My aim was to solve a few problems:

 - Outputting a concrete representation of an entire type (for the
sake of inserting into JSON specs, for instance),
 - Creating a correspondence between native Haskell types and Ivory's
specific types (which ended up not being so necessary),
 - Packing and unpacking a struct value to and from memory
automatically (via Ivory),
 - Unpacking and packing individual fields of a struct (also via
   Ivory),
 - Doing the above with the benefit of strict, static typing (i.e. not
relying on strings to access a field),
 - Handling all of this with (in Ivory) an in-memory representation
with no padding or alignment concerns,
 - Having a single specification of a type, including human-readable
descriptions.

What I saw as the largest problem is that accessors for Haskell
records have no accessible information on which field they access, or
where that field is relative to anything else in the data
structure. Thus, if I access a field of a record, I can have no
information there about 'where' in the record it is unless I put that
information there somehow. The pieces of information that I seemed to
need in the field were the field's overall index in the record, and
the field's overall memory offset.

A simpler form of generics, Data.Data, allowed me to solve the first
problem easily and produce a list of something like (TypeRep, name,
size, position).  However, I ran into problems when trying to find a
way to insert context into the record somehow.  The central issue is
that Data.Data provides no way to do anything other than generic
operations on a field, and those generic operations are fairly
limited.  I could find no way to make something like a typeclass and
use typeclass methods to update those fields.

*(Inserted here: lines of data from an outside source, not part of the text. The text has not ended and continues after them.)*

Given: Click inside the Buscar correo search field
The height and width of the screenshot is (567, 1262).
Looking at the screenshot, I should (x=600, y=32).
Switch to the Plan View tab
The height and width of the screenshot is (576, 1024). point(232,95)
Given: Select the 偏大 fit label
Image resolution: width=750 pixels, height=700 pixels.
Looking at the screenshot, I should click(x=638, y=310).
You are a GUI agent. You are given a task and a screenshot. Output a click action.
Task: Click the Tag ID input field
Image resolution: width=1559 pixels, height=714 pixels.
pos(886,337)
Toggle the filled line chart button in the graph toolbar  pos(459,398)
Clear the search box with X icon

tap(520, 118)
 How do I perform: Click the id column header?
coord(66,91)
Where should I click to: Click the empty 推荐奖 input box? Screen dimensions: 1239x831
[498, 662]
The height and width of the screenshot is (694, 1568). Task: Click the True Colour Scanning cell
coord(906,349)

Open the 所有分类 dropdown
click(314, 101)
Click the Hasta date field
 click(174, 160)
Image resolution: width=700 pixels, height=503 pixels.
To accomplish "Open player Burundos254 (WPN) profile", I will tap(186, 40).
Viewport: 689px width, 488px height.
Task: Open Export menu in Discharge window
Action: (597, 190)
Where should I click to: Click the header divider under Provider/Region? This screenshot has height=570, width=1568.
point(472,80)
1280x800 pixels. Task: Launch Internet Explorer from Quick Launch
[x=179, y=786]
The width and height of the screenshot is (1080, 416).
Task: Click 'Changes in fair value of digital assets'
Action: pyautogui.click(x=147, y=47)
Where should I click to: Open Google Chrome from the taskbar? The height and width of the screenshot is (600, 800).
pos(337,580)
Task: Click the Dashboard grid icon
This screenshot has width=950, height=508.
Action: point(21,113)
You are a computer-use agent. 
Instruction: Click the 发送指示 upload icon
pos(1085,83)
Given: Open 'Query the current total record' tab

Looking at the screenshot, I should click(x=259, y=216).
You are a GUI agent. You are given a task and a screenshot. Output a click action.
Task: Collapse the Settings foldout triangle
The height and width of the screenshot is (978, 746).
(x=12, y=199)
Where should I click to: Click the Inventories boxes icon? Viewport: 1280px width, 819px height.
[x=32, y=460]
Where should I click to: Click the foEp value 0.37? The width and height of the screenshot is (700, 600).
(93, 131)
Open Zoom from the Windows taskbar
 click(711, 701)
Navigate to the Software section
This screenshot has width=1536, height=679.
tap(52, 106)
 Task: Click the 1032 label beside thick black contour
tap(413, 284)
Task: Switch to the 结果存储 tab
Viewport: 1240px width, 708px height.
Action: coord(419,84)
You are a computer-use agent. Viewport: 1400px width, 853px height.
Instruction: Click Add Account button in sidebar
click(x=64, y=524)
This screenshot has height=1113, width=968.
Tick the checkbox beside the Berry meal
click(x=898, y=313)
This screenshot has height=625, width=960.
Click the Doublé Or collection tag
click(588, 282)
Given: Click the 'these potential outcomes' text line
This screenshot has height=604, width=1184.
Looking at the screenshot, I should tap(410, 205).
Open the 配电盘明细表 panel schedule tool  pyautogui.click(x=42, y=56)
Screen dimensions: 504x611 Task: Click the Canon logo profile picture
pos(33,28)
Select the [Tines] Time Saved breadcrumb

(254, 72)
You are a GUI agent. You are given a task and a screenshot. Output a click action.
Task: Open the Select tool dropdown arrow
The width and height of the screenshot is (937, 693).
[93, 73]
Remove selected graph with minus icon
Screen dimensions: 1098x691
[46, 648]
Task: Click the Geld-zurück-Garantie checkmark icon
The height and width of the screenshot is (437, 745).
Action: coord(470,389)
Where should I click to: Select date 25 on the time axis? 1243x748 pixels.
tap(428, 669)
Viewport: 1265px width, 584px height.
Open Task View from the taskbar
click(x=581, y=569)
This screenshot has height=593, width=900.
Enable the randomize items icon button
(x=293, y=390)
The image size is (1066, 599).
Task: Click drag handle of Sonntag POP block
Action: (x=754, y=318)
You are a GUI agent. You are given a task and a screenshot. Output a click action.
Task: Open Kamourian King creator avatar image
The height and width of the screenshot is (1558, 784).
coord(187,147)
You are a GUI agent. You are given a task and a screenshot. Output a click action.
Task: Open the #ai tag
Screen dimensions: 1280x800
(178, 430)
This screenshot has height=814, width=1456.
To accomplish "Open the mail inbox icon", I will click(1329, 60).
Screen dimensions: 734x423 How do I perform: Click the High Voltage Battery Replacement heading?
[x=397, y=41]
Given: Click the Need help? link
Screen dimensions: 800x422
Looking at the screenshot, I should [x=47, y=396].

GHC.Generics, on the other hand, made this fairly trivial. I could
solve the first problem (albeit in a more complicated way), and what I
eventually turned the other problems into was the need to take the
generic record type itself (in this case, in the form of a Proxy to
it), and given certain constraints on it, to create a generic
constructor for this type.

This proved to be fairly easy. Most of GHC.Generics will as readily
traverse a Proxy of a type as a value of the type, given some changes
which mostly amount to a lot of use of fmap. The 'to' function in
GHC.Generics (after I had cleared up some conceptual confusion) simply
took the representation and removed the Proxy (or pushed it
elsewhere), until it hit a certain innermost point in which one
created an abstract representation of the constructor call itself, but
this time with the proper data.

Most of the rest was just modifying the above to allow me to propagate
context information such as index and memory offset, and dealing with
the confusion of type families (which I ended up needing much less of
than I initially thought).


[GHC.Generics]: https://hackage.haskell.org/package/base/docs/GHC-Generics.html
[Ivory]: https://hackage.haskell.org/package/ivory
[Vinyl]: https://hackage.haskell.org/package/vinyl
[compdata]: https://hackage.haskell.org/package/compdata
[lens]: https://hackage.haskell.org/package/lens
[Template Haskell]: https://wiki.haskell.org/Template_Haskell
[HaskellEmbedded]: https://haskellembedded.github.io/